Space. Vast chasms of it, unbroken by tree or building or person as it sprawls outward limitlessly into the pale blue horizon. In an open prairie like this, space seems to take on the illusion of weight, a sort of ubiquitous presence that you can almost glean in creases of river beds and stretching green plains. It’s a subtle silence that only reaches a dull roar once the Milky Way has marched an army of stars across the sky. In an open prairie like this, space warps distances and sense of scale. If you were to stare directly at this night sky you could almost convince yourself it was an eight foot ceiling. People hiking across what looks like a small valley are transfigured into toy soldiers as they reach the sandstone ridge on the other side.
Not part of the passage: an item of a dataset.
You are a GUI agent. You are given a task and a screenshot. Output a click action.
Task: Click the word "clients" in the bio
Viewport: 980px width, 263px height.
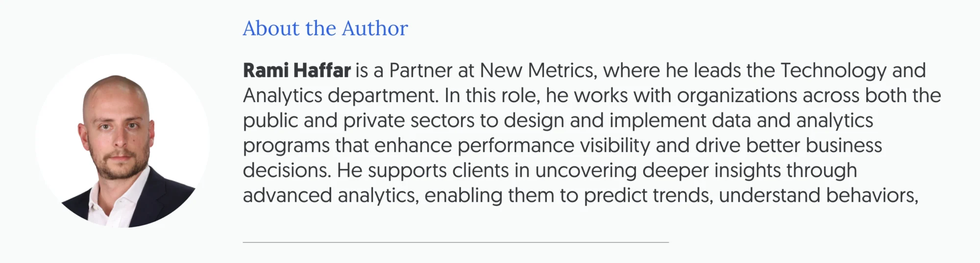pyautogui.click(x=481, y=171)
As someone who has never been in a landscape quite like this it seems a miraculous thing, so opposite to the columns of skyscrapers and crowded city blocks of Pittsburgh. In the city you are surrounded by an environment wholly constructed by man, an artificial, manufactured space that shields us from the environment, from the horizon, cutting off our awareness of the natural world hampering our understanding of it. Making this kind of space seem transformative, just standing within the landscape of Wyoming forces you to broaden your perspective and open up your thinking in a way that is no longer constrained by traffic lanes and sidewalks. The Western landscape in combination with the ecological and geological lessons we learn demands that we view the natural world in greater scale not only for distance, but also in time. The space between now and then is visible as we tread amongst remnants of days long ago as surface erosion unearths arrowheads, byproducts of tools in the form of flakes of chert, and rock tepee rings left over from the Native Americans that once inhabited this land hundreds of years ago. Outcrops, mountains, and cuts in earth let us see into the layers of the past and read the geological history present at our feet.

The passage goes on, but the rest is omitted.